_What you will do_.
The records below are to be reproduced exactly, with every picture left out.

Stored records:

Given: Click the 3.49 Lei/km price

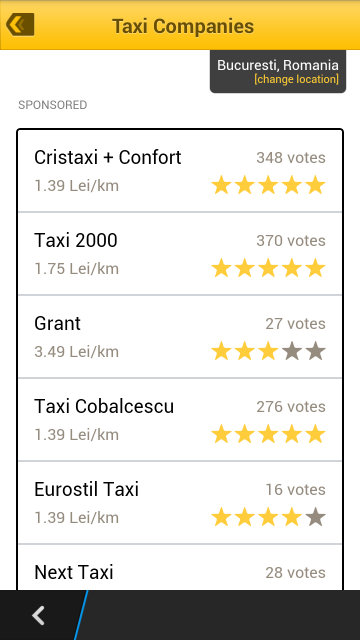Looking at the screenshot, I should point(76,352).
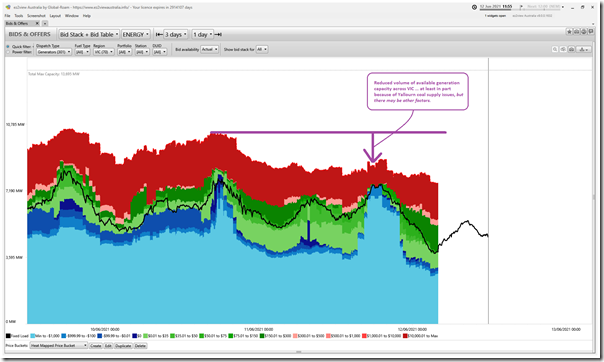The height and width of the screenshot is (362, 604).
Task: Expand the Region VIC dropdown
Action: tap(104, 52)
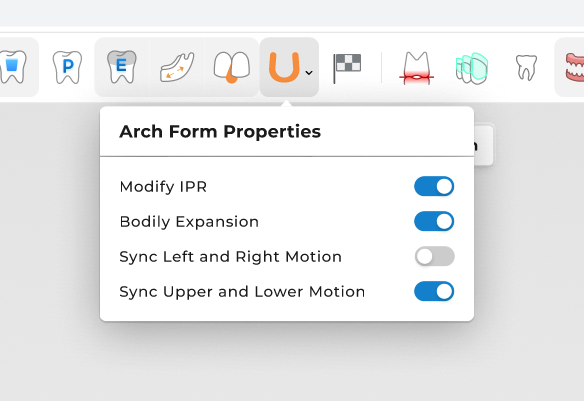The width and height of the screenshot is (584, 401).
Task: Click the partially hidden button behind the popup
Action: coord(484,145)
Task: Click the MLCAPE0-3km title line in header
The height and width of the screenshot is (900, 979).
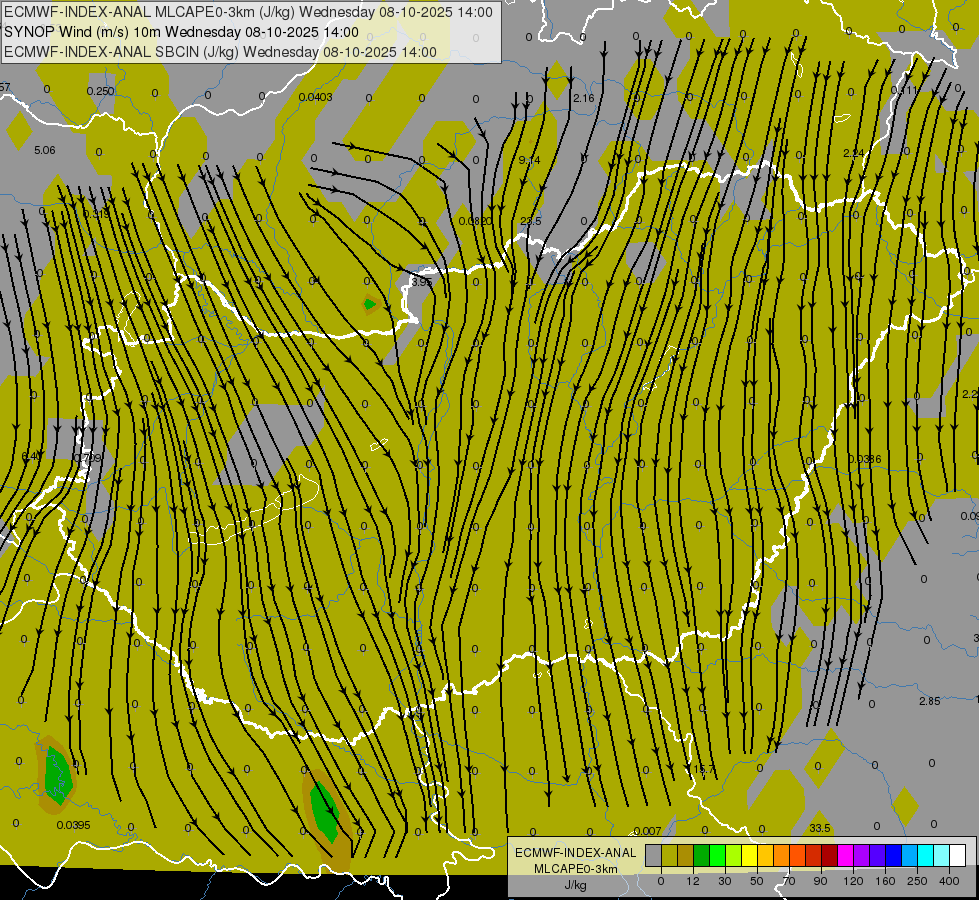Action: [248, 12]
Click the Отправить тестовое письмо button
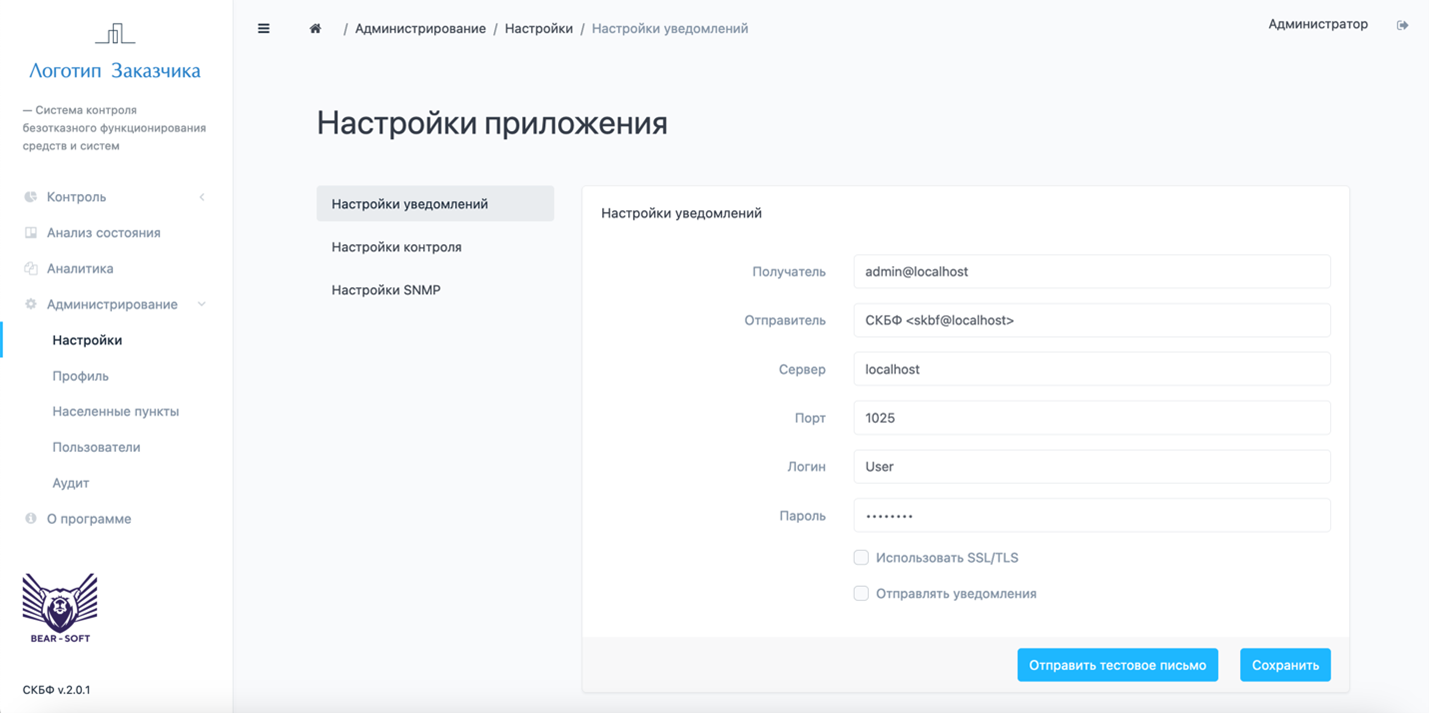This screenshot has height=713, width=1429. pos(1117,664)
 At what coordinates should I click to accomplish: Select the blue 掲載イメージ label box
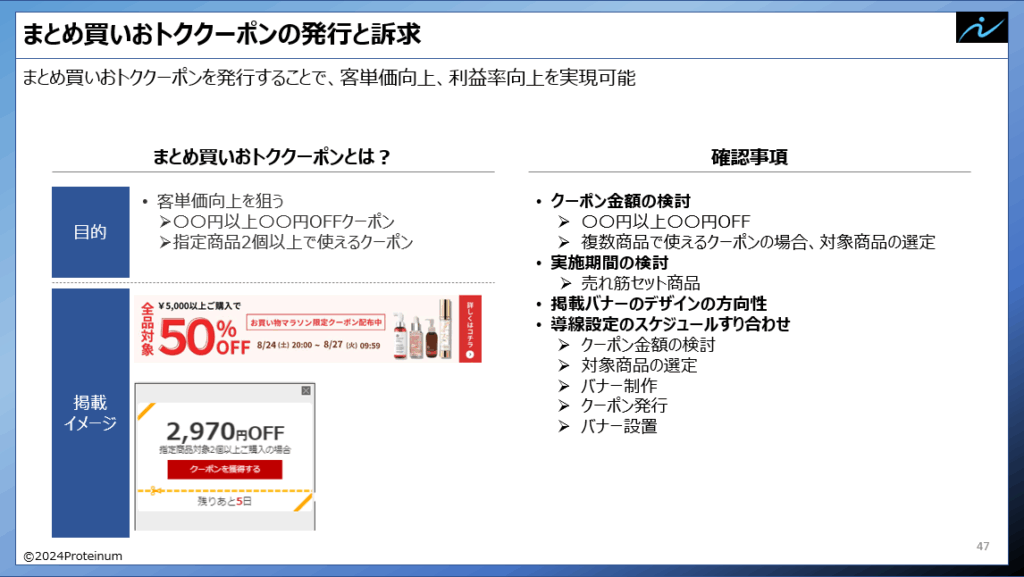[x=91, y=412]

_Reply to the exercise_.
Given: Click the 3.49 Lei/km price

Looking at the screenshot, I should point(76,352).
The height and width of the screenshot is (362, 604).
Task: Expand the Region VIC dropdown
Action: tap(104, 52)
The width and height of the screenshot is (584, 401).
Task: Click the partially hidden button behind the popup
Action: coord(484,145)
Task: Click the MLCAPE0-3km title line in header
The height and width of the screenshot is (900, 979).
Action: [248, 12]
Click the Отправить тестовое письмо button
This screenshot has height=713, width=1429. pos(1117,664)
 At what coordinates should I click to accomplish: Select the blue 掲載イメージ label box
[x=91, y=412]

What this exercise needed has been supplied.